A creative approach has been taken by a Christmas tree and arable farm in the North East of Scotland. The family has opened up two underutilised fields on their farm to dog owners to offer a safe and unrestricted country walking space. Alongside an honesty box (suggested donation £2 to contribute to upkeep), simple rules with humour are set out, such as ‘please ensure humans are properly trained to pick up after you’:
“We want to welcome people to the countryside and share it with them, especially during the last few months when access to space and fresh air has been more important than ever. Although offering this doesn’t actually make the farm money, it does encourage dog owners away from our fields of sheep and reduces the risk of sheep worrying, which puts our minds at rest, and it has been very popular, particularly, perhaps, as people feel they are being actively invited to use the space. The fields have never been empty since we started it, and we suspect the honesty box has been receiving larger donations.”
With almost 80% of land in Scotland being agricultural, there is a need to find a way for working land and public access to work hand-in-hand and this starts with education, says Kerry.
“Without too much financial outlay, landowners can guide people to follow a path by creating a nature trail featuring interesting printed facts along the way, which encourages them to look around and learn as they walk,” she advises. “If you have holiday cottages you can create a guide to the local area and unusual sights or wildlife, or explain aspects of farming. Other simple measures to encourage care in the countryside include providing litter bins, building stiles to provide access only to fields you are happy for them to enter, and the creation of ‘aires’, places for motorhomes to stop over, popular in Europe, and ideally offering waste disposal.”
“While many people use the countryside responsibly, there have also been some saddening reports recently of ‘freedom campers’ leaving a horrific mess behind including human waste in fields and woodland. We need to be imaginative about how we manage this and how to instil a respect for both the surroundings and the livelihoods.”

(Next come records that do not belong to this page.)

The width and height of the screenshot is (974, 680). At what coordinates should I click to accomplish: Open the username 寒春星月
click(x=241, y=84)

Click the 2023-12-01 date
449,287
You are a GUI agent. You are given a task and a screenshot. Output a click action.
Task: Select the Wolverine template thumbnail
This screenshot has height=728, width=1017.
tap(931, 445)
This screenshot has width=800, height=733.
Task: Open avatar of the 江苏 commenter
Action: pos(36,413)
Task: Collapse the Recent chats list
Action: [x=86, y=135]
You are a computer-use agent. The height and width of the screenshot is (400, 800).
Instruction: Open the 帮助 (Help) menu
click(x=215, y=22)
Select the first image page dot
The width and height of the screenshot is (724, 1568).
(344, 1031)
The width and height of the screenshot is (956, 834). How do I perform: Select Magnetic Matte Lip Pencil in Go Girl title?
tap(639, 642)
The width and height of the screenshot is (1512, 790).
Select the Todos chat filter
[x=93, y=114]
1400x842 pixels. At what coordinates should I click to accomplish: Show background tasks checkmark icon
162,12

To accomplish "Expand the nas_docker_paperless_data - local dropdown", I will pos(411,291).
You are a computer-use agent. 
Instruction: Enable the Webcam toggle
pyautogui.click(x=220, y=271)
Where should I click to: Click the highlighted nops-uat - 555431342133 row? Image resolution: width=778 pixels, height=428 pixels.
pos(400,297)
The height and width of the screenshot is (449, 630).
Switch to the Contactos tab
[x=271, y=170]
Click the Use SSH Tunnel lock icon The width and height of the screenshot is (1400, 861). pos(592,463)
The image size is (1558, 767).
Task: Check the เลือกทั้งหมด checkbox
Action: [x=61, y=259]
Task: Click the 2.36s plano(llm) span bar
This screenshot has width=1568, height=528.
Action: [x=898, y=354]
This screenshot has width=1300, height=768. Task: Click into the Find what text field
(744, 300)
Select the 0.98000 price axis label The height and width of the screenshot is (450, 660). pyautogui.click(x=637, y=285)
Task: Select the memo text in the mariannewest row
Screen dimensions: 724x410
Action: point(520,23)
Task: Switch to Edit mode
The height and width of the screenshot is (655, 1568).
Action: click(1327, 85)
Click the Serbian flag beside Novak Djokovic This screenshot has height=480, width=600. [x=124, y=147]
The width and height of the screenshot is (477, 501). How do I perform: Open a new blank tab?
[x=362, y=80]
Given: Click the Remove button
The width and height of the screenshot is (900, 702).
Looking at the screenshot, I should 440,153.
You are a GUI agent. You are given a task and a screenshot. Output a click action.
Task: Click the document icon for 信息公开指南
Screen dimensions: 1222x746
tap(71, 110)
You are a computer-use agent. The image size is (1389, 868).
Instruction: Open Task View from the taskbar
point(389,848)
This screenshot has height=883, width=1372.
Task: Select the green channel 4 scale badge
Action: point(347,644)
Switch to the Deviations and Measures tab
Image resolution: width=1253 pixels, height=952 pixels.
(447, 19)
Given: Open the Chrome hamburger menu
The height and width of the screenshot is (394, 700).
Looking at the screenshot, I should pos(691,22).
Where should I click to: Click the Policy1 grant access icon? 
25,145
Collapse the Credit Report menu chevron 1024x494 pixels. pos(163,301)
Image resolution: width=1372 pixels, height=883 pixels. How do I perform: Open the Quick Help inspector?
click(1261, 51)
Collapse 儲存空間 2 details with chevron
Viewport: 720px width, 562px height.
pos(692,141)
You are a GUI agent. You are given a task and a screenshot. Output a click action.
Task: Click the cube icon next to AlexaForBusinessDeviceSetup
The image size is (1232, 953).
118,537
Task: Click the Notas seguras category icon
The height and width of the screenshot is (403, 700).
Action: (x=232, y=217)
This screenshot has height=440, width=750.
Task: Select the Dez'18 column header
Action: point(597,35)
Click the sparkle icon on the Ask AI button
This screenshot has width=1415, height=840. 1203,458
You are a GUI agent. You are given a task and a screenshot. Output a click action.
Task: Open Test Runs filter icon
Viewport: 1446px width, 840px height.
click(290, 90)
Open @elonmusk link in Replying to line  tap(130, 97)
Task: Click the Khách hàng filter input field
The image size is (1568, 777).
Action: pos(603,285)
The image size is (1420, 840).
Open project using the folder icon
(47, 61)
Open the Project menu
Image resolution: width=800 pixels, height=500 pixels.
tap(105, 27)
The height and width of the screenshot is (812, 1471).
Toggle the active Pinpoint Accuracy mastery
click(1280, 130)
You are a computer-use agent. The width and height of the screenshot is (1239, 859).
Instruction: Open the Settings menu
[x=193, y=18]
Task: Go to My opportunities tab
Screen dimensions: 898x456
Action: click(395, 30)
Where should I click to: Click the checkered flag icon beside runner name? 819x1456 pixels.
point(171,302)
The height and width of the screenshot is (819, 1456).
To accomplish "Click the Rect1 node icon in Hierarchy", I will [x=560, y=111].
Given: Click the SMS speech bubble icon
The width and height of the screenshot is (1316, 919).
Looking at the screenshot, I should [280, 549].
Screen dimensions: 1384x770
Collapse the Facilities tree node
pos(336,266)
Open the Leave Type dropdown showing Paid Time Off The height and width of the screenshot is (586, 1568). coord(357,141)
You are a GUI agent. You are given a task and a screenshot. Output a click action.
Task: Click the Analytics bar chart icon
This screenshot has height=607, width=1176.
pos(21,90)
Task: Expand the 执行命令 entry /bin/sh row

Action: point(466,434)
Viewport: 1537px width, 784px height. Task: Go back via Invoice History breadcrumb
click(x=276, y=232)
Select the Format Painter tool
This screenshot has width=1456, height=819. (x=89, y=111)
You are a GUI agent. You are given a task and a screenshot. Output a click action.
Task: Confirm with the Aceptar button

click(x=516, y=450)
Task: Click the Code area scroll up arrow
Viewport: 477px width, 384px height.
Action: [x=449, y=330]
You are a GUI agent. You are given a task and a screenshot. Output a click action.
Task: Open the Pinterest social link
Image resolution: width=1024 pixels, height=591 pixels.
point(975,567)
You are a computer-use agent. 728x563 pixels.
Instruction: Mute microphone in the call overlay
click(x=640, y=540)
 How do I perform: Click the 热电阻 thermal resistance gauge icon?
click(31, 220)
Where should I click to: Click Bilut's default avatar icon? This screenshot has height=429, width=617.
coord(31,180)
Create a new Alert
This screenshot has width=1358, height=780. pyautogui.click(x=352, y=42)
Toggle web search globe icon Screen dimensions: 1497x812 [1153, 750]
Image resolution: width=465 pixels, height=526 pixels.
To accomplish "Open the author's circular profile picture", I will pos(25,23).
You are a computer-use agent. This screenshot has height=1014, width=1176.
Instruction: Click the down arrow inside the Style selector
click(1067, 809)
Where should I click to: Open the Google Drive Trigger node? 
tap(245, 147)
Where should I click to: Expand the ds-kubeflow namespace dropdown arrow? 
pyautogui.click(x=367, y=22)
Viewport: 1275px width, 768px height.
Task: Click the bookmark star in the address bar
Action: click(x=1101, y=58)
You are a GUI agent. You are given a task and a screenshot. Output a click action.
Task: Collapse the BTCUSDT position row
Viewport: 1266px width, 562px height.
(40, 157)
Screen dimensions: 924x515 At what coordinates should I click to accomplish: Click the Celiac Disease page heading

Kerry has also been working with a forest nursery and she says engaging children and families from a young age with nature and the outdoors helps them to develop a sense of responsibility for their environment:
“Exploring and learning outdoors has a positive impact on young minds, and they often take important messages home to families about what they have seen and learned, and it creates a growing appreciation of biodiversity, nature and how to look after it.”
The direction of travel for the UK Government is public money for public goods so going forward there should be opportunity for land managers to receive support for activities that promote both positive public engagement and taking good care of the countryside, advises Kerry:
“It is vital to view public access as something that sits hand-in-hand with earning from the land, biodiversity and conservation and not conflicting with it.”